CIENTO DOCE
Habían añadido leña a la hoguera de ramas de enebro y de nuevo una lengua de fuego amarilla saltó por los aires. Su luz iluminó los árboles cercanos débilmente. El perfume del enebro impregnaba el ambiente. Era lo único agradable en aquella noche. Pero nadie se fijó.
Los animales y las aves, incapaces de irse a dormir, observaban desde cualquier lugar al que pudieran encaramarse. Entre ellos había una especie de acuerdo tácito, de modo que no se molestarían entre ellos hasta el amanecer. Y fue así que las aves de presa se sentaron junto a las palomas y los búhos y los zorros, junto a los ratones.

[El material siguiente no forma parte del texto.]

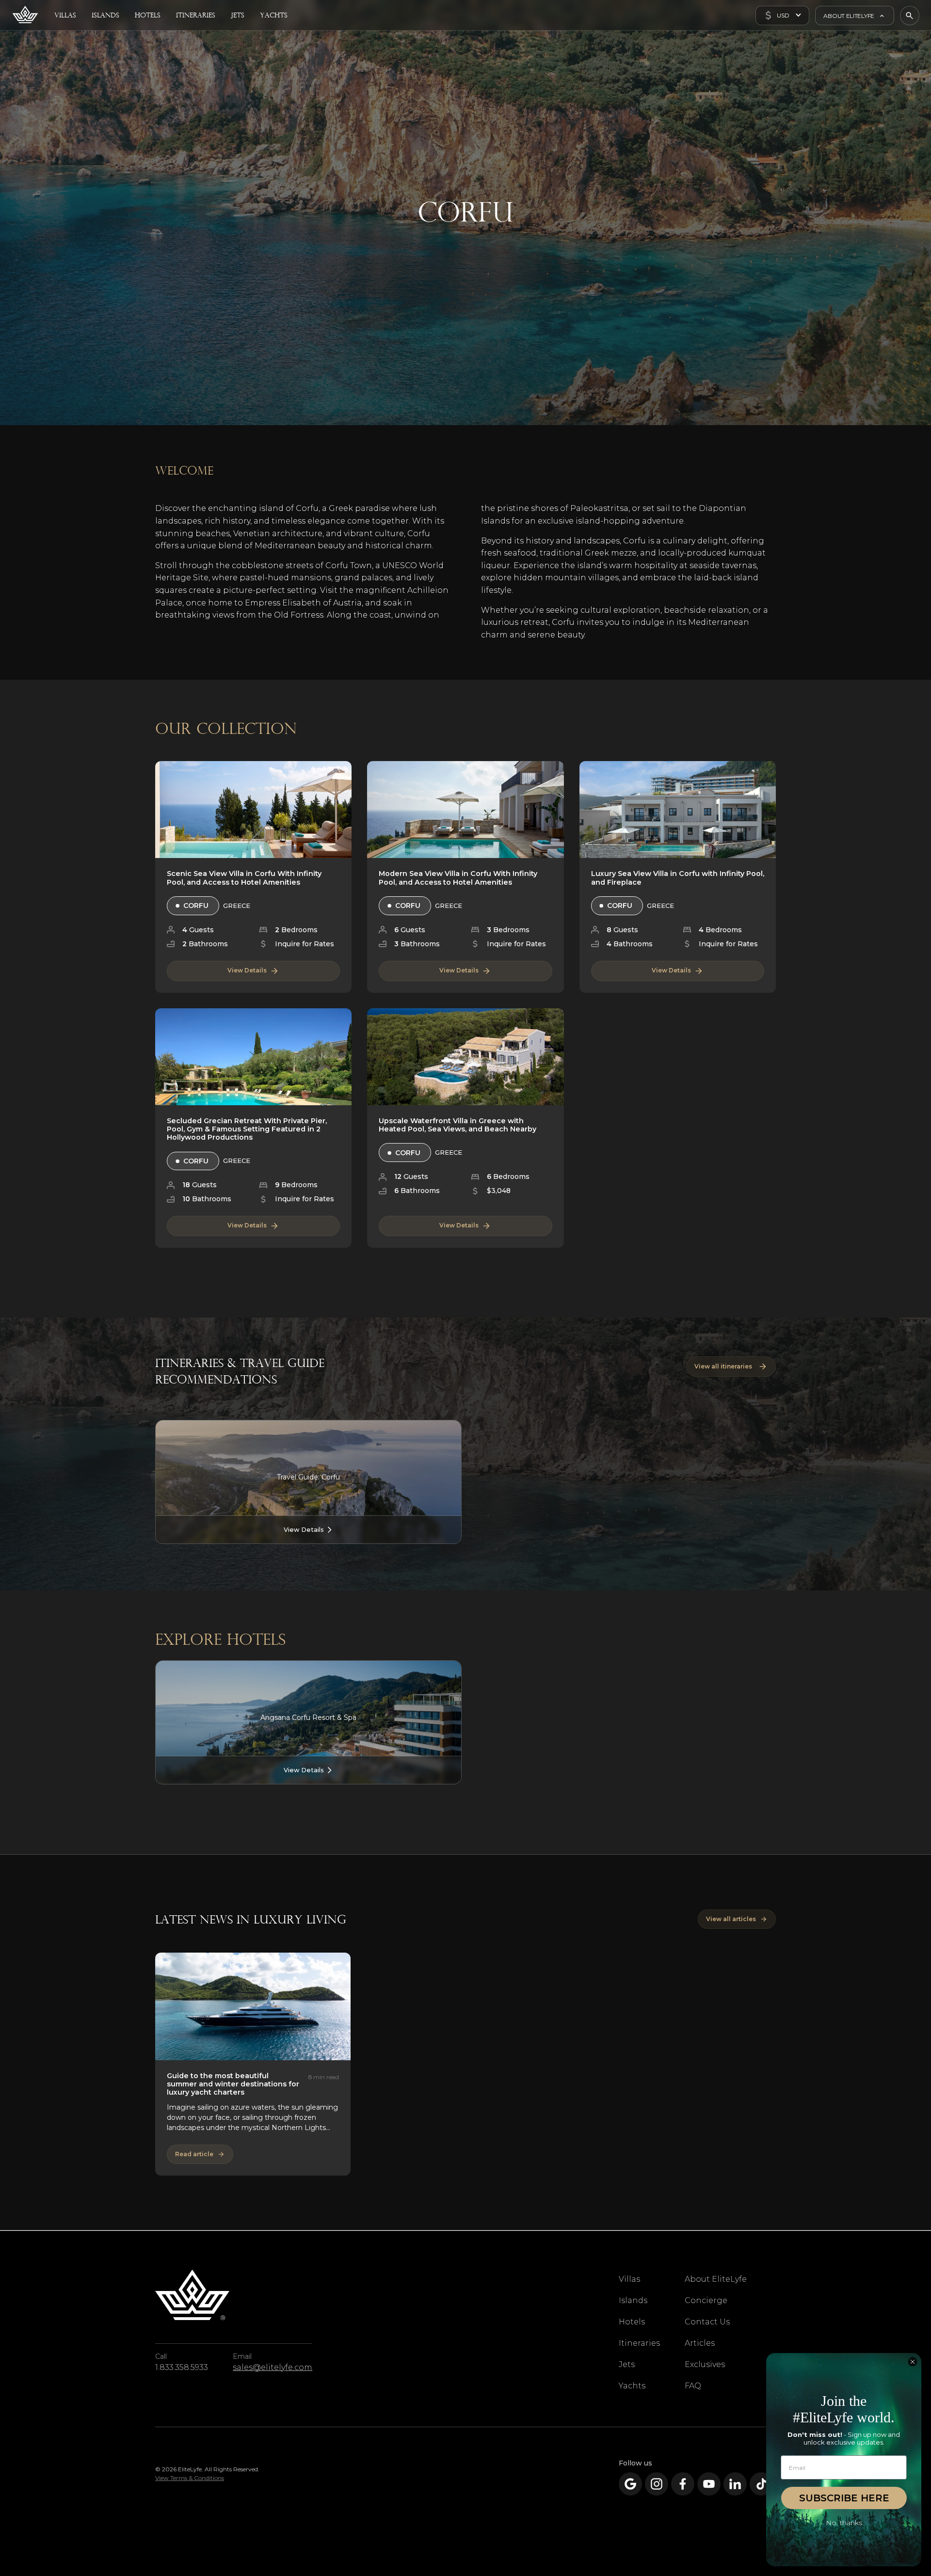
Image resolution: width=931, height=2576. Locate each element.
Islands (633, 2300)
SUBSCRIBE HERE (844, 2498)
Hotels (632, 2321)
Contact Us (707, 2321)
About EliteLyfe (716, 2279)
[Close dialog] (912, 2362)
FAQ (693, 2385)
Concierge (706, 2300)
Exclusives (705, 2364)
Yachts (632, 2385)
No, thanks (844, 2522)
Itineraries (639, 2343)
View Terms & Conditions (189, 2477)
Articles (700, 2343)
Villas (629, 2279)
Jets (627, 2364)
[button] (782, 15)
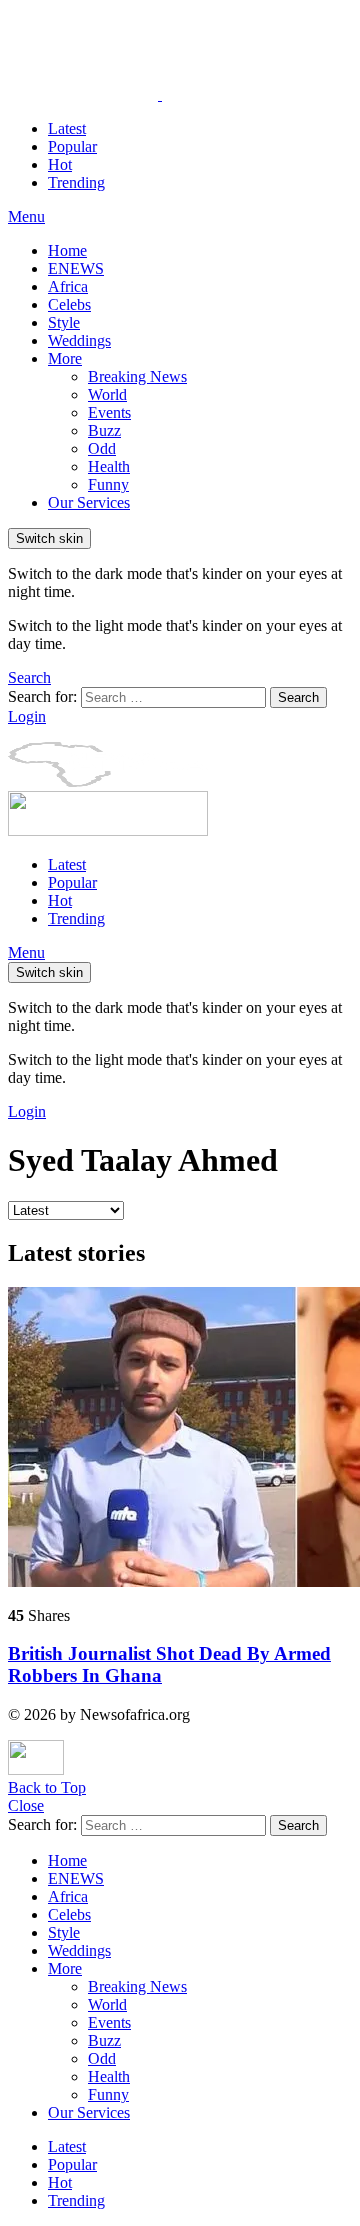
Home (67, 250)
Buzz (104, 430)
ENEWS (76, 268)
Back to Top (47, 1787)
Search (298, 697)
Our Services (89, 502)
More (65, 358)
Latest (67, 128)
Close (26, 1805)
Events (109, 412)
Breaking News (137, 376)
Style (64, 322)
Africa (68, 286)
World (107, 394)
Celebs (69, 304)
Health (109, 466)
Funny (108, 484)
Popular (72, 146)
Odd (102, 448)
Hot (60, 164)
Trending (76, 182)
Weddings (79, 340)
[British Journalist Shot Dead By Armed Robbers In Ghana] (180, 1439)
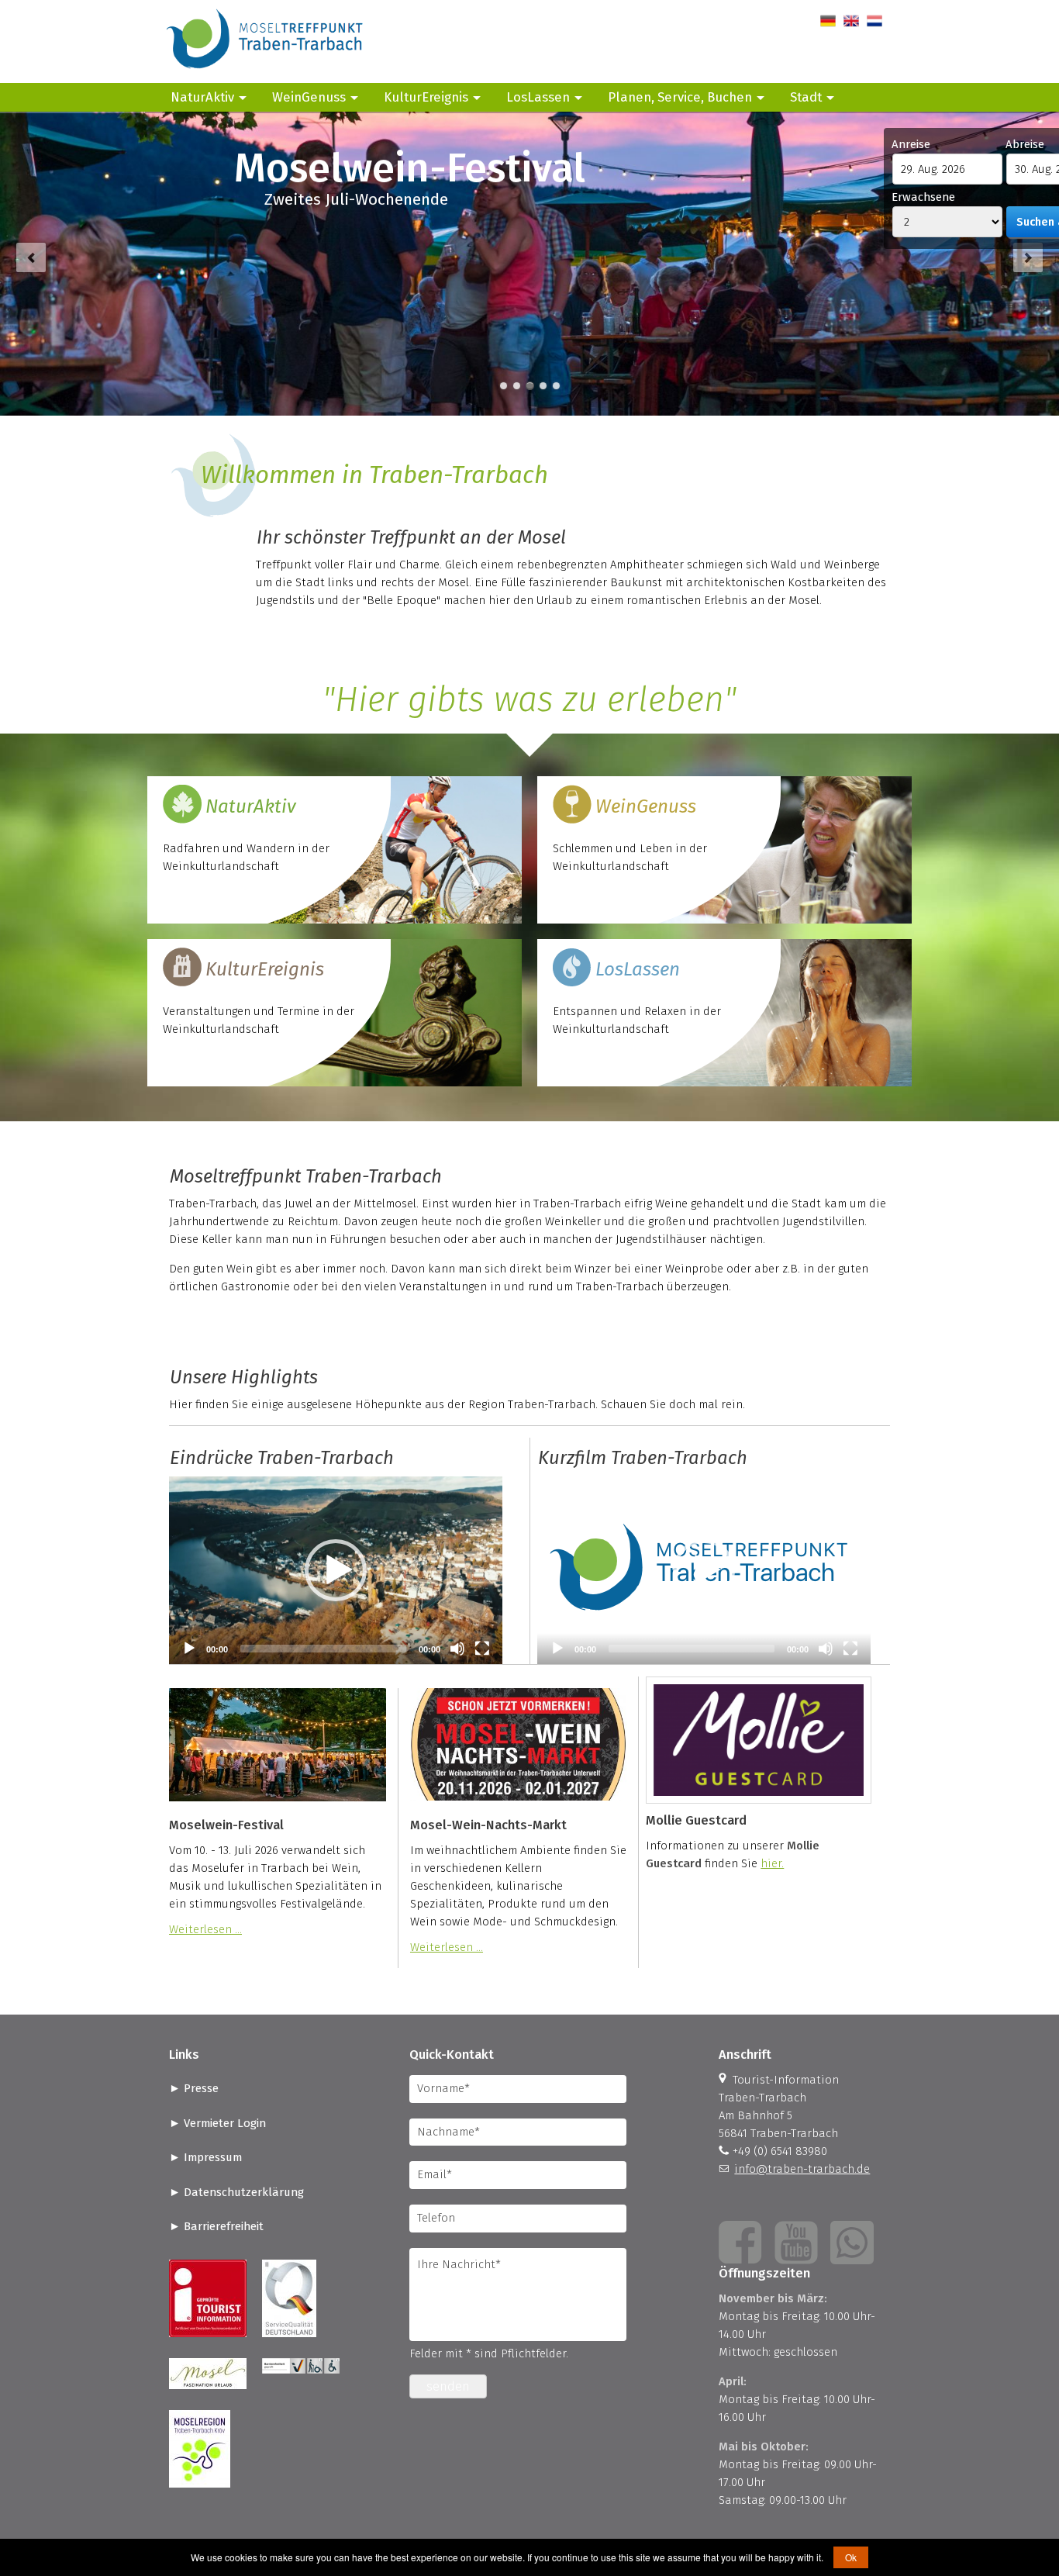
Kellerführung (543, 385)
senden (448, 2386)
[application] (335, 1570)
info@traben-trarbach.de (802, 2169)
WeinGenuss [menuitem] (309, 97)
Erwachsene (923, 197)
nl (872, 21)
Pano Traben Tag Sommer (503, 385)
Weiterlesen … (205, 1929)
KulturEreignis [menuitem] (426, 97)
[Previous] (31, 257)
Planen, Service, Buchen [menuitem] (680, 97)
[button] (336, 1570)
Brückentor (516, 385)
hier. (772, 1863)
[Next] (1027, 257)
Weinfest (529, 385)
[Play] (189, 1648)
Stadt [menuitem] (806, 97)
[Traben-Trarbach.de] (266, 74)
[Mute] (457, 1648)
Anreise (911, 144)
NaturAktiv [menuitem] (202, 97)
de (826, 21)
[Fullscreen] (482, 1648)
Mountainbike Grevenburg (556, 385)
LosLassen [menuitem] (538, 97)
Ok (851, 2557)
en (850, 21)
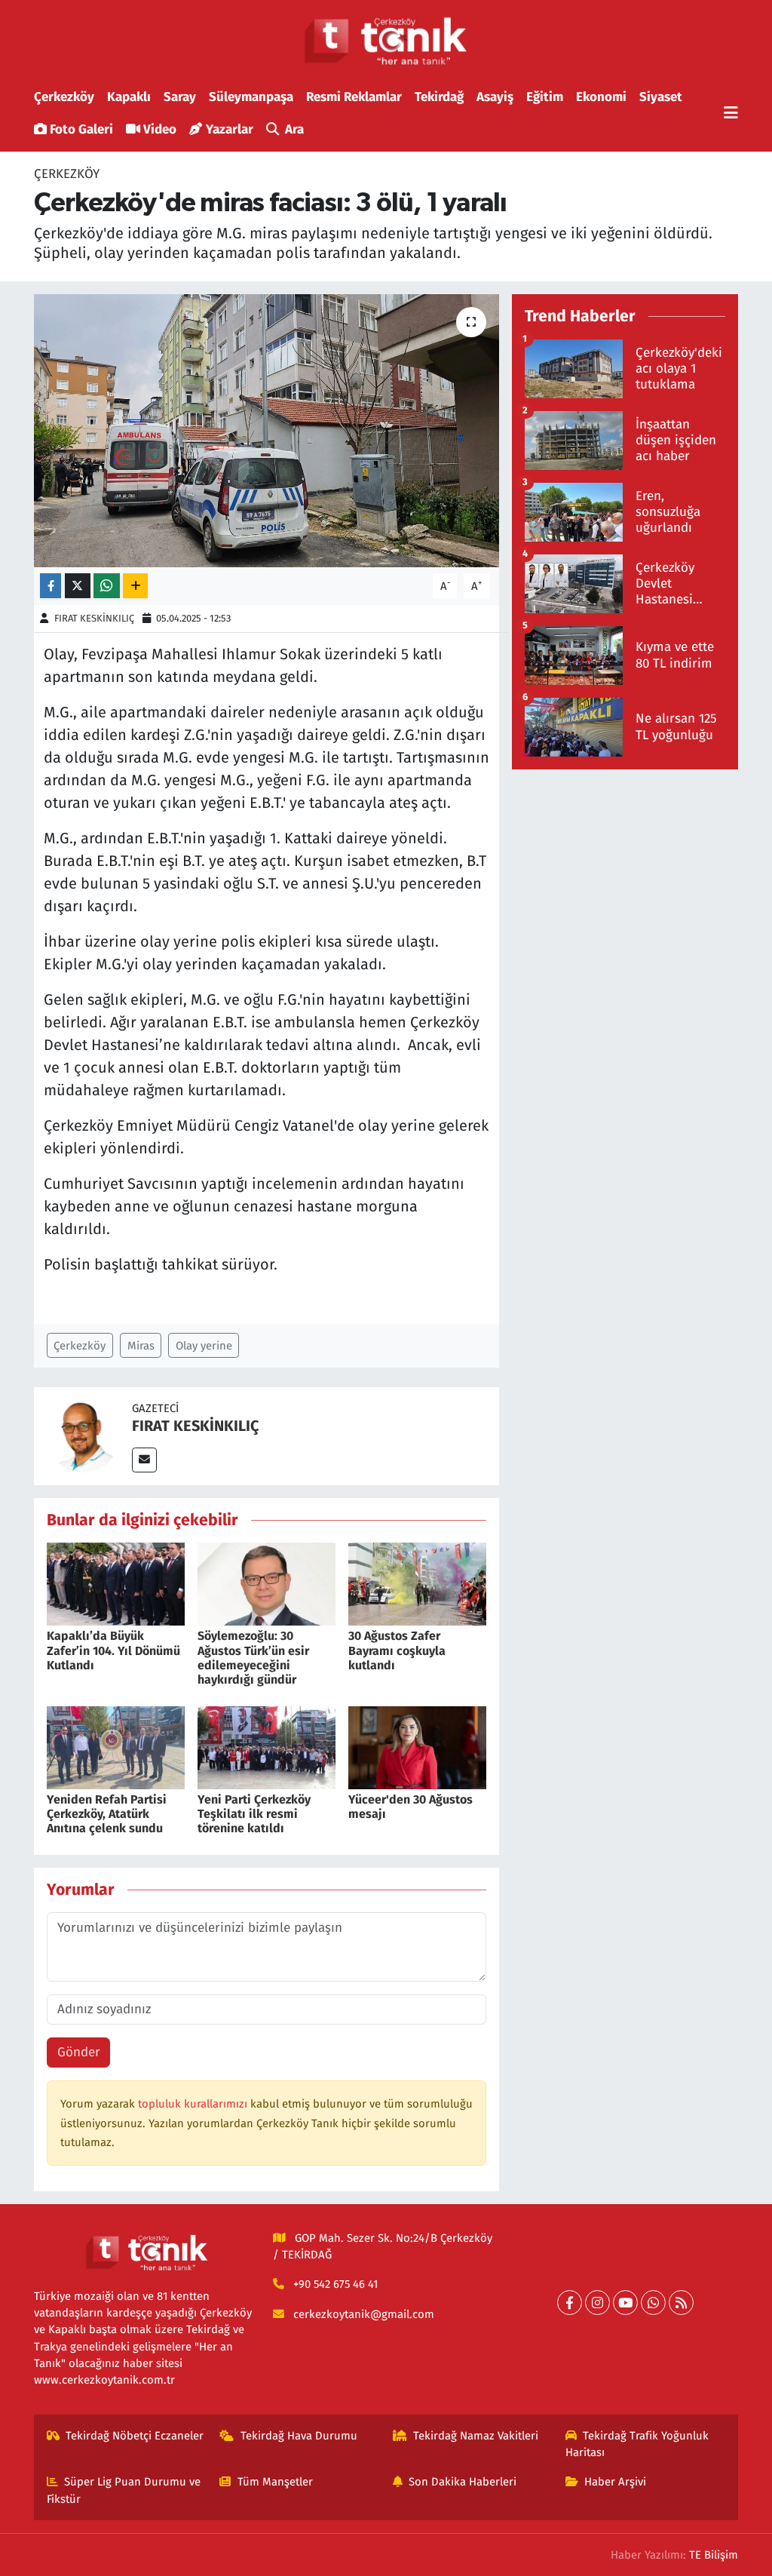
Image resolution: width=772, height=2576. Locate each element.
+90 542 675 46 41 (335, 2284)
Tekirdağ (439, 97)
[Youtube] (625, 2302)
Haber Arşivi (615, 2481)
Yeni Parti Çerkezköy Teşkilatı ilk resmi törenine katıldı (254, 1813)
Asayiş (494, 97)
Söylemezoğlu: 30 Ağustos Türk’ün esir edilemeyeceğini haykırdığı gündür (253, 1658)
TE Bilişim (713, 2555)
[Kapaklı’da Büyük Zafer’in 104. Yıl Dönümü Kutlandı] (116, 1584)
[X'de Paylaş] (77, 585)
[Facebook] (569, 2302)
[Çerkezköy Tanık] (386, 41)
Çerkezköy (64, 97)
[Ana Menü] (731, 113)
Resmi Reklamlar (354, 97)
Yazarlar (229, 129)
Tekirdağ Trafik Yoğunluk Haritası (637, 2444)
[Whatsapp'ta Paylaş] (106, 585)
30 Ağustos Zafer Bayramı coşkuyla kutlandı (397, 1650)
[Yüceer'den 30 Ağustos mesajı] (417, 1747)
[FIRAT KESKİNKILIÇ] (83, 1435)
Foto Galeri (81, 129)
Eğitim (544, 97)
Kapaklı (129, 97)
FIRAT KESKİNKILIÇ (94, 618)
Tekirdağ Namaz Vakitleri (475, 2435)
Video (159, 129)
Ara (294, 129)
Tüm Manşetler (275, 2481)
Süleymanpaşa (251, 97)
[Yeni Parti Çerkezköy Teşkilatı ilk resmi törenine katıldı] (266, 1747)
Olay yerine (204, 1345)
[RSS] (681, 2302)
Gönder (78, 2052)
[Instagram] (597, 2302)
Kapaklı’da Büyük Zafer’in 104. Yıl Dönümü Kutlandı (113, 1650)
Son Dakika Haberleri (462, 2481)
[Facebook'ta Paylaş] (50, 585)
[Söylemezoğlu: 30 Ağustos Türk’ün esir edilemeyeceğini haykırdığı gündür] (266, 1584)
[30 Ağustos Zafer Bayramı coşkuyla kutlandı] (417, 1584)
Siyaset (660, 97)
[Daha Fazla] (135, 585)
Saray (180, 97)
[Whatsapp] (653, 2302)
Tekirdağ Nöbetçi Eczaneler (135, 2435)
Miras (141, 1345)
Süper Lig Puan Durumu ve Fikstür (124, 2490)
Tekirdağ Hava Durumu (298, 2435)
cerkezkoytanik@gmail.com (363, 2314)
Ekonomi (601, 97)
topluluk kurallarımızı (194, 2104)
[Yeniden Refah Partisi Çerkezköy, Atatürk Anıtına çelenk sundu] (116, 1747)
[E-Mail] (144, 1460)
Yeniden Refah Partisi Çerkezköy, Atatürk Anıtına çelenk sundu (107, 1813)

Desde donde estaba, Titus veía a los protagonistas como si estuvieran en un escenario. El tiempo parecía acabarse. El mundo había perdido interés por sí mismo y sus posiciones. Estaban entre el avance y el retroceso. Era excesivo. Pero no había alternativa, ni para el corazón ni para la mente. No podía abandonar a Trampamorro. Quería a aquel hombre. Sí, incluso en ese momento, aunque en sus ojos arrogantes veía aquellas ascuas rojas. Intuyendo que la locura se estaba adueñando de todos, Titus empezó a temer por su propia cordura. Y sin embargo hay lealtad en los sueños, y belleza en la locura, y no podía apartarse del harapiento lado de su amigo. Del mismo modo que los invitados no podían hacer nada. Estaban como hechizados.
En ese momento se oyó la voz de Trampamorro y al instante siguió una voz que no parecía la suya. Una voz amortiguada y mucho más amenazadora había ocupado su lugar.
—Sucedió hace mucho tiempo —dijo—, cuando yo llevaba otro tipo de vida. Deambulaba en el amanecer. Devoraba el mundo como una serpiente que se devora a sí misma, empezando por la cola. Ahora estoy al revés. Los leones rugían por mí. Rugían por mi sangre. Pero ahora están muertos y sus rugidos han quedado reducidos a nada, porque tú, cabeza de asno, hiciste que sus corazones dejaran de latir. Ha llegado el momento de que también tu corazón deje de hacerlo.
Trampamorro no miraba a aquel despojo que tenía sujeto del extremo del brazo. Miraba a través de él. Y entonces dejó caer la mano y arrastró al científico por el polvo.
—Así que di un paseo. ¡Y qué paseo! Me llevó a tu fábrica, donde conocí a tus amigos y tus máquinas, y todo cuanto acarreó la muerte de mis bestias. ¡Oh, Dios, mis bestias coloridas, mi fauna ardiente! Y una vez allí accioné la espoleta azul del centro. No creo que tarde. ¡Bum! —Trampamorro miró a su alrededor—. Bueno, bueno, bueno —dijo—. Bonito montón de gente tenemos aquí. ¡Cielos, Titus, chico, el aire parece contaminado! Míralos. ¿Los conoces? ¡Ja ja! ¡Por el hígado de Dios, si no son ésos los de los yelmos! Cómo nos pisan la cola.
—Señor —dijo el Ancla adelantándose—. Deje que le aguante yo al científico. Incluso un brazo como el suyo debe de cansarse.
—¿Y tú quién eres? —dijo Trampamorro dejando su brazo donde estaba, como un poste, porque había vuelto a levantarlo.
—¿Acaso importa? —repuso el Ancla.
—¡Importar! ¡Ja ja, ésa sí que es buena! —dijo Trampamorro—. Tanto como esa melena cobriza que tienes. ¿Cómo es que has decidido unirte a nosotros?
—Tenemos una dama en común.
—¿Y quién es esa dama? —preguntó Trampamorro—. ¿La reina de las sirenas?
—¿Eso es lo que parezco? —Era Juno quien, desoyendo las indicaciones del Ancla, había salido de las sombras para llegarse a su lado—. Oh, Titus, amor mío.
Al salir Juno de las sombras, el aire pareció electrificarse, y una figura se movió como el rayo, veloz como una comadreja. Era Gueparda.